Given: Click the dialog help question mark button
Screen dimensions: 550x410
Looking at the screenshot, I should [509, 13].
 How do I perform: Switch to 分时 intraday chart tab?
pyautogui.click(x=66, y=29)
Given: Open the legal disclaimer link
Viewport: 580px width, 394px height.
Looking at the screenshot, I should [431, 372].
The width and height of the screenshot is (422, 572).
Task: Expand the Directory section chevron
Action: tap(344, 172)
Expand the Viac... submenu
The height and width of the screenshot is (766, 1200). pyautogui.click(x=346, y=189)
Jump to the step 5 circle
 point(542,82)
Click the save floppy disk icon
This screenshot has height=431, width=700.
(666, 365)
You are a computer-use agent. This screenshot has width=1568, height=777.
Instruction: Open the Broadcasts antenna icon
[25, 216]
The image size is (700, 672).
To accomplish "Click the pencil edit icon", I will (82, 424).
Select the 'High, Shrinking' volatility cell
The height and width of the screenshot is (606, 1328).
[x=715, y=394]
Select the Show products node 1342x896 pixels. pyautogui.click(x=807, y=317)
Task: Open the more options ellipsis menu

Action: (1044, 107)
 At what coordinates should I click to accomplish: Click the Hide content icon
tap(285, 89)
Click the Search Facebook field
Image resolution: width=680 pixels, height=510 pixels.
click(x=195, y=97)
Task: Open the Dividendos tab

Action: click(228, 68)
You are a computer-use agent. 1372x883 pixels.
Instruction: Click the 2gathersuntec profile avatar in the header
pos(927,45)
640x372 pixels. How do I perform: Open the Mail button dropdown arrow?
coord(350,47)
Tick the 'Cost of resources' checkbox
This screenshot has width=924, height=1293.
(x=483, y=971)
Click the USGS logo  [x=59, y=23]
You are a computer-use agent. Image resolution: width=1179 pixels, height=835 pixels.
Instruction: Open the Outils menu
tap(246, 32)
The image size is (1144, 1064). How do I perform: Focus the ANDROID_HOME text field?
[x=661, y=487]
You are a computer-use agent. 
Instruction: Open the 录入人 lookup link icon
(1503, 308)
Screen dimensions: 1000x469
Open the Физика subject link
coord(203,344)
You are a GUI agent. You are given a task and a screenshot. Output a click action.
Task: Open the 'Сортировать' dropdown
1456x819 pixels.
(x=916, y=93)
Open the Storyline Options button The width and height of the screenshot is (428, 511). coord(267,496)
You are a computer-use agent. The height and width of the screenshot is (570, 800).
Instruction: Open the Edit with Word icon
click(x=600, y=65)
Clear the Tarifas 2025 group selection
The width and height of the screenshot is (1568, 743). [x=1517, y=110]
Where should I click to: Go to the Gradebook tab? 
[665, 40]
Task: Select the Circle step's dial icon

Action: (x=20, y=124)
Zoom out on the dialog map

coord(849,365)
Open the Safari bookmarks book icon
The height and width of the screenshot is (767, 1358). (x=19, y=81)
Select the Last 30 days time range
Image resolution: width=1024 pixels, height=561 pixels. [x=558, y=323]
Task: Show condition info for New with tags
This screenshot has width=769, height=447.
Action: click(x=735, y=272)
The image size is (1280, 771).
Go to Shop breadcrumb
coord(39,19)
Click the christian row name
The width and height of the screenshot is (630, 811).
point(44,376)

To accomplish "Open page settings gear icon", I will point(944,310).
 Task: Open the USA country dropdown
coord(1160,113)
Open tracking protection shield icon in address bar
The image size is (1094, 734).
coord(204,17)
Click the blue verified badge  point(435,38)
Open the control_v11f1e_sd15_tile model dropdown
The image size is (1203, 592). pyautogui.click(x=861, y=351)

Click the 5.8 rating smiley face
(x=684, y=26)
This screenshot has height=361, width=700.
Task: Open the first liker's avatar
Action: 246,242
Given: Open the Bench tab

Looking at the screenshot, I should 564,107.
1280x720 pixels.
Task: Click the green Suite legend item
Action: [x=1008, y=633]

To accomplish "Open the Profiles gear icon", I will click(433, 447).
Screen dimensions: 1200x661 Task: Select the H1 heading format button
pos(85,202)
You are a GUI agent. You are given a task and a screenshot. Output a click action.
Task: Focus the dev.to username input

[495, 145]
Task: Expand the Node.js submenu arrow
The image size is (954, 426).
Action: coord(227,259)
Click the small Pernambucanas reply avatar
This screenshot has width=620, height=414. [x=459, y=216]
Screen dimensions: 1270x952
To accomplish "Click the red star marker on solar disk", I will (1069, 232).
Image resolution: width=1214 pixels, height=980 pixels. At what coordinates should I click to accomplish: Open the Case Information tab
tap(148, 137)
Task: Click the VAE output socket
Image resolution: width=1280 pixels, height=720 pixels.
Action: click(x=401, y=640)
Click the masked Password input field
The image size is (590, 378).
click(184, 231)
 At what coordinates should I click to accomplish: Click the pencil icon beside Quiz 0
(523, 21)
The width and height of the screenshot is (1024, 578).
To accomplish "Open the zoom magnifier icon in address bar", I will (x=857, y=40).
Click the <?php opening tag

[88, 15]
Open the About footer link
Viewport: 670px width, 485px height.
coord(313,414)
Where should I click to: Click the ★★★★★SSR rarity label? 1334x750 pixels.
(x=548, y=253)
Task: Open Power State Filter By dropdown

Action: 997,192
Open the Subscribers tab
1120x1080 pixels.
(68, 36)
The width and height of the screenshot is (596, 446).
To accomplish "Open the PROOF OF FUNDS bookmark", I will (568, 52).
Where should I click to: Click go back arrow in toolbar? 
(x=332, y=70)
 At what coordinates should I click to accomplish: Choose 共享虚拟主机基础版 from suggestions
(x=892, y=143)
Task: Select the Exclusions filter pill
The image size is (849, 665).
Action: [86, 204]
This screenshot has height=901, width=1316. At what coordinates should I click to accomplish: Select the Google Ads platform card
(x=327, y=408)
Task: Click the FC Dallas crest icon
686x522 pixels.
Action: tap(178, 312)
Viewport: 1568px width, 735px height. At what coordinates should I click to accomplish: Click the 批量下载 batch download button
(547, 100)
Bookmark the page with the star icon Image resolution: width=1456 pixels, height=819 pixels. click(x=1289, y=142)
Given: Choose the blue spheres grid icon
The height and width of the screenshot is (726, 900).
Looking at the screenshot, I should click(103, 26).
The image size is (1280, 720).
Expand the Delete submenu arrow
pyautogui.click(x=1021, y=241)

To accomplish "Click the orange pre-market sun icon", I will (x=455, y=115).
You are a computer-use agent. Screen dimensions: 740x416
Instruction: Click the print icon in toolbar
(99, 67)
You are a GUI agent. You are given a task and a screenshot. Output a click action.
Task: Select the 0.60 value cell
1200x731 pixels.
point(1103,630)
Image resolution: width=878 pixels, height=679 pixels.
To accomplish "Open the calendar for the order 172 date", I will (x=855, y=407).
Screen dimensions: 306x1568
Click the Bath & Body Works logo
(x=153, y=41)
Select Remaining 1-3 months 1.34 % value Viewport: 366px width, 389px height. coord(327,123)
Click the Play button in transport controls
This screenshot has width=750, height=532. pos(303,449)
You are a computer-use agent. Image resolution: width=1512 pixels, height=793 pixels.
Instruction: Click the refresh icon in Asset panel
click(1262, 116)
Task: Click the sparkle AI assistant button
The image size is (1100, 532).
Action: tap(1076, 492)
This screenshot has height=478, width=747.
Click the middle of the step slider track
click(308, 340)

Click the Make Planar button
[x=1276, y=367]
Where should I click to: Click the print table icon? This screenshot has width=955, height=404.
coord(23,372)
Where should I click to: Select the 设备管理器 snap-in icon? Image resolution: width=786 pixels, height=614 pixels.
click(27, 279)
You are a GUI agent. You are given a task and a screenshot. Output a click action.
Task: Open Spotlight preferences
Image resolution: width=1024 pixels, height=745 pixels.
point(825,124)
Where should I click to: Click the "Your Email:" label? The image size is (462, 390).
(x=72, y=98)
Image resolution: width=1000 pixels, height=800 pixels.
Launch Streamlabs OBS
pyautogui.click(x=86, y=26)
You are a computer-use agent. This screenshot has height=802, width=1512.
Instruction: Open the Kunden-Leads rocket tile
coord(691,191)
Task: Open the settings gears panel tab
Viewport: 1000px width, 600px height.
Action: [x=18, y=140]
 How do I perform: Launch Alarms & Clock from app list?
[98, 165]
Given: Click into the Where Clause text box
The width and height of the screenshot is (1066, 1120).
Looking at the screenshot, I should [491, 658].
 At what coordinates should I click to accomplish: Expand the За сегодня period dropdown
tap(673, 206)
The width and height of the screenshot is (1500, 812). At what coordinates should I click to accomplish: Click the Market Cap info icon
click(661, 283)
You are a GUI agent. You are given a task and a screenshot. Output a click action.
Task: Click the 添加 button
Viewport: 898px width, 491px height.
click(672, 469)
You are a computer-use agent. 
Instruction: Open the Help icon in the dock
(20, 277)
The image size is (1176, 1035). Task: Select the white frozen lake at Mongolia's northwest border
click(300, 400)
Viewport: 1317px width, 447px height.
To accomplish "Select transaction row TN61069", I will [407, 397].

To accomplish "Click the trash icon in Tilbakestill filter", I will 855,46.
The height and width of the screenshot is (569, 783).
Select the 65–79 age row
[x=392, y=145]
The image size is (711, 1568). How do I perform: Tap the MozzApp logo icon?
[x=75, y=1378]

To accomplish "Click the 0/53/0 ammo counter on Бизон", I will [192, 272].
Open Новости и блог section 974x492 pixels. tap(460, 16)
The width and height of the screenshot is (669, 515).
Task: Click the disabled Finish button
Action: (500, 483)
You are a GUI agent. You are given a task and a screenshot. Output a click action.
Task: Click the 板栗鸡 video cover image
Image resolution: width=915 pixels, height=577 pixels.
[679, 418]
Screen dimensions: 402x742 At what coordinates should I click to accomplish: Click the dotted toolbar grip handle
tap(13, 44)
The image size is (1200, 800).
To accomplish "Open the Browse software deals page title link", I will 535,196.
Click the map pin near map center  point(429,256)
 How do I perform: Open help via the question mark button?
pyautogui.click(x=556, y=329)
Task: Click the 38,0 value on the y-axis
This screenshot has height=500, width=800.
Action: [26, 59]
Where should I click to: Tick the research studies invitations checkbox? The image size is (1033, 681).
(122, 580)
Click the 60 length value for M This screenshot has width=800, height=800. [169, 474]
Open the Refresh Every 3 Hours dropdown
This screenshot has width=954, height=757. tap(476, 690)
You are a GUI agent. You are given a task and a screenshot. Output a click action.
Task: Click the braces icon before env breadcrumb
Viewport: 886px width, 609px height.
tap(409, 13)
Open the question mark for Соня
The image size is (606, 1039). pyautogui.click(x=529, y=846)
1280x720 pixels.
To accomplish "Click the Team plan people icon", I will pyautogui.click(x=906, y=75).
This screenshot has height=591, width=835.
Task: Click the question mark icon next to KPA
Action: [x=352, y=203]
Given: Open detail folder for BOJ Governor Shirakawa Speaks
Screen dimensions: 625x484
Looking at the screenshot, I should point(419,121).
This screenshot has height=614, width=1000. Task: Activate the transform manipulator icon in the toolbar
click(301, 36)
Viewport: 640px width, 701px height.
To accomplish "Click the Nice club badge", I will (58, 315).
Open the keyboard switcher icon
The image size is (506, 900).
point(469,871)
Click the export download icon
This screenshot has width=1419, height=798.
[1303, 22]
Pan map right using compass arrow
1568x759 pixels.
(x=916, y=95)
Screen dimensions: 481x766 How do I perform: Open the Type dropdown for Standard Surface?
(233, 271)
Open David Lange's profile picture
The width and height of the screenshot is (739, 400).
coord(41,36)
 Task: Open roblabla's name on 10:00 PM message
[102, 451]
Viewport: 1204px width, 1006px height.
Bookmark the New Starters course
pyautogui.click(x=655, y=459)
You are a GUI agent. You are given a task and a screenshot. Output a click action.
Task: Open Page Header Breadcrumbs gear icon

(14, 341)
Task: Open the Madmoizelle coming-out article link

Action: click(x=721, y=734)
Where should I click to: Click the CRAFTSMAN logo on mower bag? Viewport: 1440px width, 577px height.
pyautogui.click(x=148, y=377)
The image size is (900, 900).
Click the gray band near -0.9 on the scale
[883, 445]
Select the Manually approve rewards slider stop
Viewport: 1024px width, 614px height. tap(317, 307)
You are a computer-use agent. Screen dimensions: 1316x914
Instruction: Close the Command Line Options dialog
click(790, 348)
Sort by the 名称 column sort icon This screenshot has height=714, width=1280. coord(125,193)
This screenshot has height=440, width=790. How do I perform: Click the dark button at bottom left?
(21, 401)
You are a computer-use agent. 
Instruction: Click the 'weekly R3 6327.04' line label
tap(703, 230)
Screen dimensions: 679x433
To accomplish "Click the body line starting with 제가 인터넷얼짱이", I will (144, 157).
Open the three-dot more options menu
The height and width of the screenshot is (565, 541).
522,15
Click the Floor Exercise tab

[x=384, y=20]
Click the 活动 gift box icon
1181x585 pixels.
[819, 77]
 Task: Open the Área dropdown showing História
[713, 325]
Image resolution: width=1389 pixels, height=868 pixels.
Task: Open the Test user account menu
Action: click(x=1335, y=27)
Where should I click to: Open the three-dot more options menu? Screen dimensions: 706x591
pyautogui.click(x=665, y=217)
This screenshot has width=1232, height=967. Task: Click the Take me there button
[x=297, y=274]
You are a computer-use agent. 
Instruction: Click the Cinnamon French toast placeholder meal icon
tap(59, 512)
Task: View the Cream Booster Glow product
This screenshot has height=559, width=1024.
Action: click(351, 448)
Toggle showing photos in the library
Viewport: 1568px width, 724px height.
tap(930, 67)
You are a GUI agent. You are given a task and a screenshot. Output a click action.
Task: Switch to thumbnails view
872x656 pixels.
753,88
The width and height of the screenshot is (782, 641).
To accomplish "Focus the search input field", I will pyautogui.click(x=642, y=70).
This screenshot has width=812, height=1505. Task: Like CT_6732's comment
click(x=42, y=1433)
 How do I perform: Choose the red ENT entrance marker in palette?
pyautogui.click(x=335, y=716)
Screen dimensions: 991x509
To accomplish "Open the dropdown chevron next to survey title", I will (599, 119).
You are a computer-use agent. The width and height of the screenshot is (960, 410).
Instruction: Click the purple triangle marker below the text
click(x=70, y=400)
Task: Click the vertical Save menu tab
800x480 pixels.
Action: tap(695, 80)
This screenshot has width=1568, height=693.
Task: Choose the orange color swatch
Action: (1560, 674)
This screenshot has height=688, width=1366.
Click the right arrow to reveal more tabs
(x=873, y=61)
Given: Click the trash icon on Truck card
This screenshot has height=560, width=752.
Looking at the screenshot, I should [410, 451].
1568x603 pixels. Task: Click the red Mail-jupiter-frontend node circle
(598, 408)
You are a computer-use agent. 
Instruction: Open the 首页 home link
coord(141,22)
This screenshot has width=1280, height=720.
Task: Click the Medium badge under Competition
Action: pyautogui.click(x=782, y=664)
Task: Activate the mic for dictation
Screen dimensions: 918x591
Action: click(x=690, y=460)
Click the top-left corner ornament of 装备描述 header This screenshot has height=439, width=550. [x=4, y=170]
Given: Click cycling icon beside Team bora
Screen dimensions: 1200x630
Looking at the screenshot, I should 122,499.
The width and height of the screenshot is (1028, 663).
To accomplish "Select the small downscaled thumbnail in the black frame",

===============

What is needed> Exactly repeat the lines running from the top of the listing to the line bearing "Given: Open the legal disclaimer link", both of those lines included, and only them.

Exercise result>
Given: Click the dialog help question mark button
Screen dimensions: 550x410
Looking at the screenshot, I should [509, 13].
 How do I perform: Switch to 分时 intraday chart tab?
pyautogui.click(x=66, y=29)
Given: Open the legal disclaimer link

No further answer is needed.